With the continuous expansion of the scale of the power grid in China, the number of power consumers is increased rapidly, and higher requirements are put forward on the service level of power supply enterprises. The original power first-aid repair scheduling systems cannot rapidly and effectively schedule first-aid repair resources due to technical and strategic defects, and economic loss is increased.
Disclosure of Invention
Aiming at the problems, the invention provides the intelligent power distribution network fault emergency repair method and device based on deep reinforcement learning, which are convenient for resource allocation and can reduce the emergency repair time.
The technical scheme of the invention is as follows: the method comprises the following steps:
s1, constructing a power distribution network fault first-aid repair deep reinforcement learning model, formulating a power distribution network fault first-aid repair task, and taking a system state as the input of a deep neural network;
step S2, training the neural network according to the input system state to obtain the system action;
step S3, bringing the system state and the system action into a reward function to obtain a reward value of the system action, and updating the neural network parameters according to the magnitude of the reward value;
and S4, repeating the steps S1-S3 until the reward value tends to be stable, thereby completing the training process and carrying out distribution network fault emergency repair resource allocation according to the final system action.
The system state comprises the distance between a fault point and an emergency repair center and the emergency repair task amount.
In the step S1, the deep reinforcement learning model is built by a neural network, and parameters of the neural network in the model include weight w, bias b, learning rate L and the number of hidden layers of the neural network.
The distribution network fault first-aid repair task in the step S1 is as follows: ru(du,nu) (ii) a Wherein d isuIndicating the distance of the repair point from the repair center, nuIndicating the amount of first-aid repair tasks.
In step S1, the distance between the failure point and the emergency repair center and the emergency repair task amount may be expressed as S { d1, d2 ·, du, n1, n2 ·, nu }, as the system status.

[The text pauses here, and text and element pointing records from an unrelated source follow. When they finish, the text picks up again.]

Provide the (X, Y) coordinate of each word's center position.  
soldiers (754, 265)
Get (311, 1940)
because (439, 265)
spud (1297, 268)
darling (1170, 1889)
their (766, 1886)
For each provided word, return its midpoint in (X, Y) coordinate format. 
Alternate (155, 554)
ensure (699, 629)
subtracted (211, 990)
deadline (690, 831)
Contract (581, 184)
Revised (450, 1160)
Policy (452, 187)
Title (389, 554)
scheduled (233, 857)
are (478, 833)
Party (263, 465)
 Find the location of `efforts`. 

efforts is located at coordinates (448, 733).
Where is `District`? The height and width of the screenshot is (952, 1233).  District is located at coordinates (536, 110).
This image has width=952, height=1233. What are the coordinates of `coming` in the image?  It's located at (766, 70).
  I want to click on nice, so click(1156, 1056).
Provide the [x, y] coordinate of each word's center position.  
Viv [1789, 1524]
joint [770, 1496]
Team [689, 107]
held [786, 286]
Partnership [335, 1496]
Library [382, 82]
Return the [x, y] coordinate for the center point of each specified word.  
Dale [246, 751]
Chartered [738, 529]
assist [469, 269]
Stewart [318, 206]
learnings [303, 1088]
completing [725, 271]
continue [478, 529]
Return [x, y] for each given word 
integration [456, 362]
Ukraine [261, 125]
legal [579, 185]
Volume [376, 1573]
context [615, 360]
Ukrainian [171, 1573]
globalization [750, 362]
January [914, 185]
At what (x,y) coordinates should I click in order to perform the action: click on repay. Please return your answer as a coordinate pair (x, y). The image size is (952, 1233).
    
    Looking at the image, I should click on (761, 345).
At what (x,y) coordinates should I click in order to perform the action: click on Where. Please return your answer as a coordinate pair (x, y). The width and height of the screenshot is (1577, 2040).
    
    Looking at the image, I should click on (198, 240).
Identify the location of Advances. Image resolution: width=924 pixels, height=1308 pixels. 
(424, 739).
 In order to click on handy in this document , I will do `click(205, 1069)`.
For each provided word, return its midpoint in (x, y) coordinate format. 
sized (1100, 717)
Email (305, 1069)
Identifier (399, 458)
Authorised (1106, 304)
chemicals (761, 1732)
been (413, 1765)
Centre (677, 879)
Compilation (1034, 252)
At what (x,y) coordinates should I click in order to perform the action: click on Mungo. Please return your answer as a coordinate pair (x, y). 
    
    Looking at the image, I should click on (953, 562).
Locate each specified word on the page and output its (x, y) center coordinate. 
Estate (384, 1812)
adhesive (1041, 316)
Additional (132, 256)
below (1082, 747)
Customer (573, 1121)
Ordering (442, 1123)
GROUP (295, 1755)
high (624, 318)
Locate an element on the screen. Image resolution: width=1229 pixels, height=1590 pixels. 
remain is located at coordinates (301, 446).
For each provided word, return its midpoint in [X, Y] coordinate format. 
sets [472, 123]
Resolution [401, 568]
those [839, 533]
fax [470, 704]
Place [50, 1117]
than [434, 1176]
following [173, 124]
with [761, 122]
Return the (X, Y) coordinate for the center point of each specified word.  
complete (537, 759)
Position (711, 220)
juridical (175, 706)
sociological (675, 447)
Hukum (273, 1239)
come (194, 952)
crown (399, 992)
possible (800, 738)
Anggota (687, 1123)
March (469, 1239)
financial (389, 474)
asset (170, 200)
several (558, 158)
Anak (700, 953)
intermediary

The system action in step S2 is defined as a ═ f1, f2, ·, fu, where fu is the amount of resources allocated to the fault point u by the emergency repair center, including emergency repair personnel, emergency repair vehicles, and emergency repair tools.
The prize winning function in the step S3 is defined as r ═ rmax-TallWherein r ismaxRepresenting the maximum value of the repair time, TallRepresenting the time taken for the first-aid repair.
Time T spent in first-aid repairallThe system consists of two parts, namely journey time and maintenance time; wherein, the journey time refers to the time when the vehicle reaches the fault point and can be expressed asouIndicating the vehicle travel speed assigned to the fault u; repair time refers to the time it takes for a repair person to resolve a fault, and may be expressed as
The utility model provides a device is salvageed to distribution network trouble intelligence based on degree of depth reinforcement study, includes:
the data input module is used for inputting a power distribution network fault first-aid repair task;
the system state module is used for establishing a system state formed by combining the distance between the fault point and the emergency repair center and the emergency repair task amount and used as the input of the deep reinforcement learning model;
the system action module is used for carrying out neural network training on the input system state to obtain system action;
the reward module is used for bringing the system state and the system action into a reward function to obtain a reward value of the system action, and updating the neural network parameters according to the magnitude of the reward value;
and the distribution module is used for carrying out distribution network fault first-aid repair resource distribution according to the last system action. According to the technical scheme, the deep reinforcement learning model reaching the training purpose can be obtained, and the model has strong perception capability and decision-making capability according to the characteristics of the deep reinforcement learning algorithm. Through interacting with the actual emergency repair environment, a solution is provided for the complex emergency repair task.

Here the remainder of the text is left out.